General physical examination on admission revealed that he was only 142.5 cm in height and 41.5 kg in weight. His extremities were thin. Atrophied skin, and decreased subcutaneous fat and muscle were observed in the periphery of the extremities. His external genitalia appeared atrophied. There was extensive abnormal pigmentation of the skin and telangiectasis evident. His hair was generally scarce and markedly grey. His face looked aged, and he had a beak-shaped nose. His voice was high-pitched and hoarse. Range of motion of the ankle joints was limited to -5" on dorsiflexion and 30" on plantar flexion, and mobility of the skin was markedly reduced. The ulnar surface of the left hand was oedematous. A partially irregular, elastic, hard mass was felt on the surface between the 4th and 5th metacarpi, showing adhesion to the skin. Heat and tenderness were noted on examination but no fluctuation or pulsation was evident.

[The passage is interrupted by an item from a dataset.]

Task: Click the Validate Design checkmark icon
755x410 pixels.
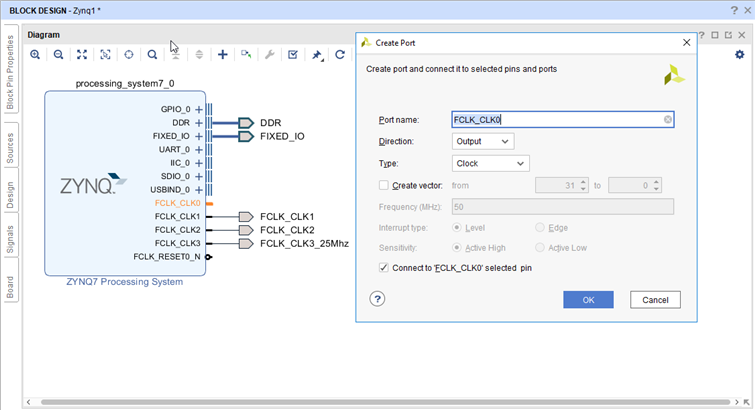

Laboratory findings included decreased glucose tolerance, decreased natural killer cell activity, and an increased T4/8 ratio. X-ray findings at presentation included irregular erosion of the cortex of the 4th and 5th metacarpi and the distal phalanx, and a tumour shadow in the soft tissue on the ulnar surface (Fig. 1). Angiography of the hand revealed arterial deviation, contraction, and calibre variation, but no tumour stain, blood pool, or arteriovenous shunt. Computed tomography (CT) scanning of the hand indicated a broad defect of the palmar cortex of the 4th and 5th metacarpi, and a soft tissue tumour shadow with an indistinct border.
In addition, calcification was identified in the quadriceps tendon and patellar ligament (Fig. 2), as well as in the triceps tendon and the Achilles tendon. Based on the above findings, a diagnosis of Werner's syndrome associated with malignant soft tissue tumour in the hand was made.